■ DIRECTIONS ■
Nothing but the lines from the one with "Click the large profile avatar of John Tester" through the last line of the entries below should appear in the copy, please, and no pictures.

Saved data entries
§
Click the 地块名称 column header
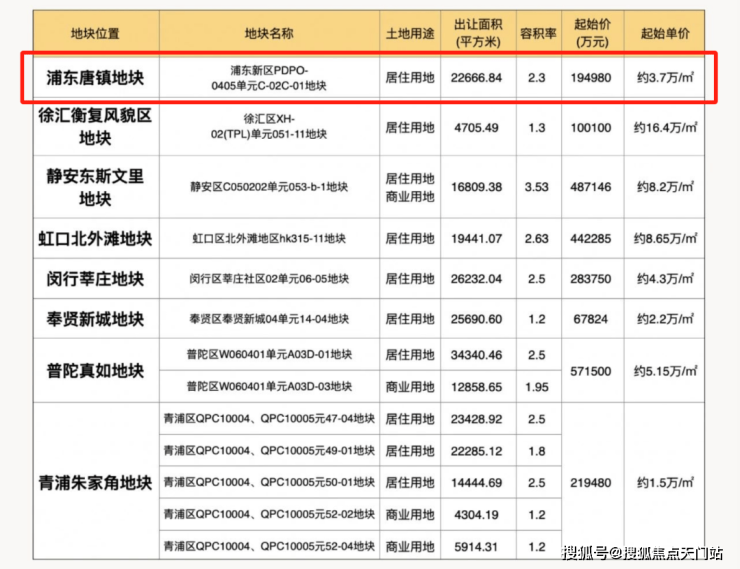 pos(269,33)
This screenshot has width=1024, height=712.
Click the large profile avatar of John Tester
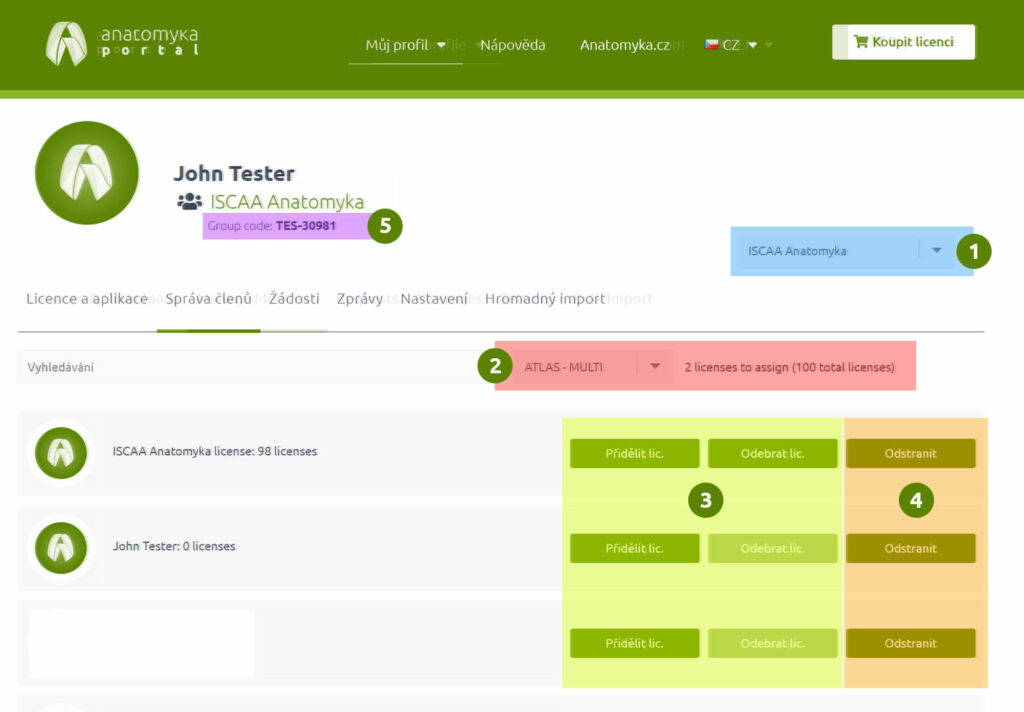point(87,173)
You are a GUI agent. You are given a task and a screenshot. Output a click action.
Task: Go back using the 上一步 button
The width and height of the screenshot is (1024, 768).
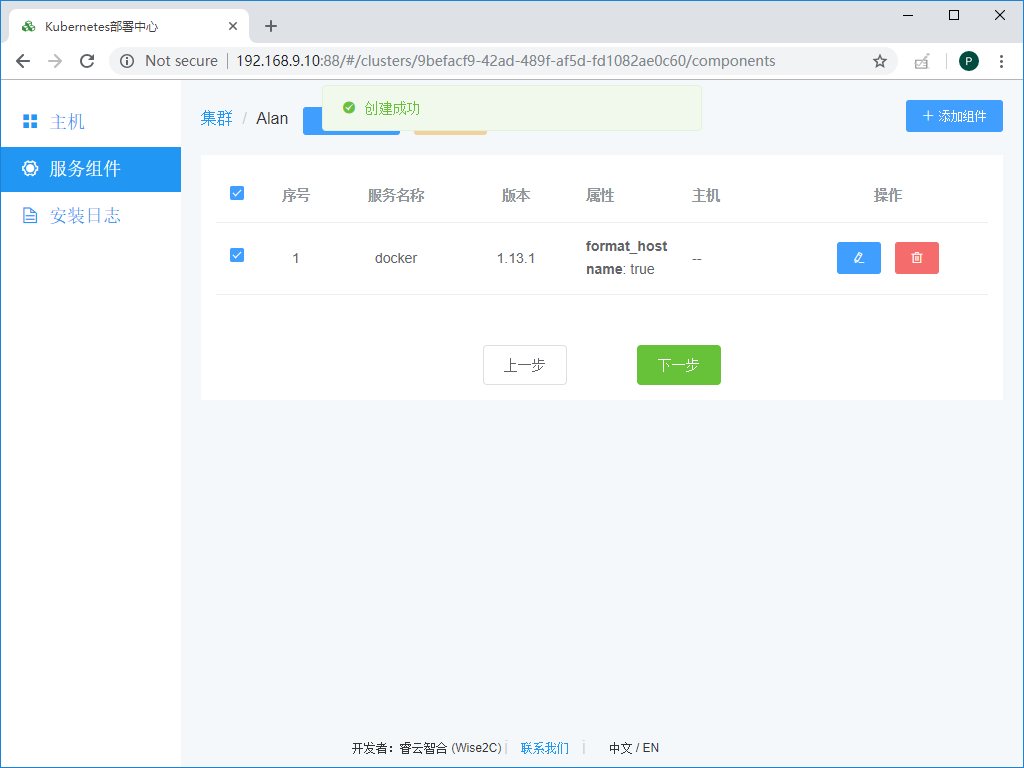524,365
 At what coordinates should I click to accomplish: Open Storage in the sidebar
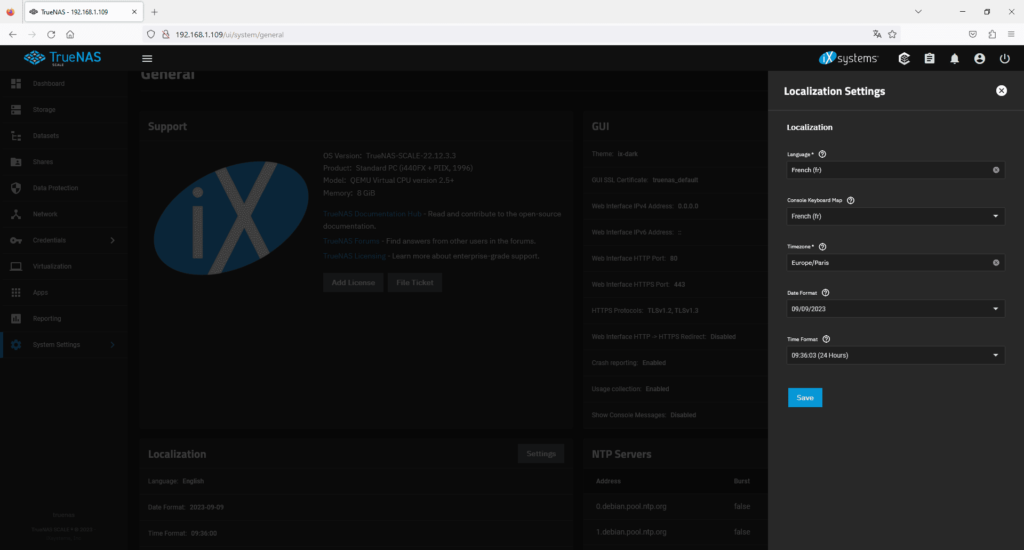pyautogui.click(x=44, y=110)
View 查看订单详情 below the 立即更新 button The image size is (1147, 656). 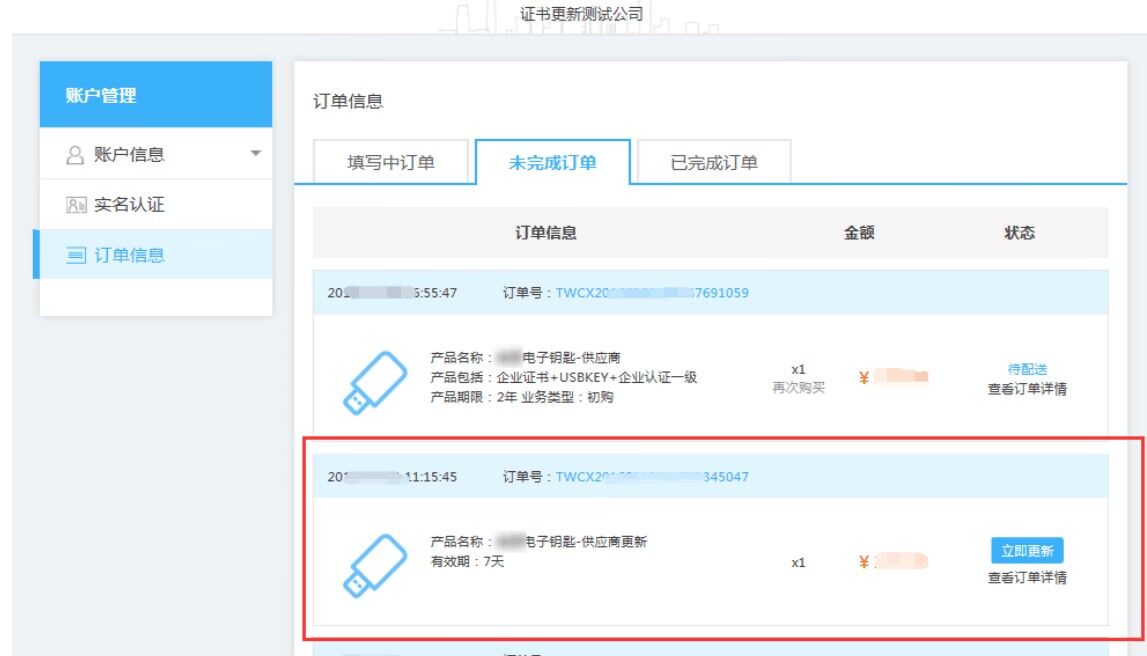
§
■ TASK RESPONSE ■
Click the large profile avatar of John Tester
point(87,173)
You are a GUI agent. You are given a task and a screenshot. Output a click action.
Task: Go back using the 上一步 button
The width and height of the screenshot is (1024, 768).
524,365
 At what coordinates should I click to accomplish: Open Storage in the sidebar
pyautogui.click(x=44, y=110)
View 查看订单详情 below the 立即更新 button The image size is (1147, 656). 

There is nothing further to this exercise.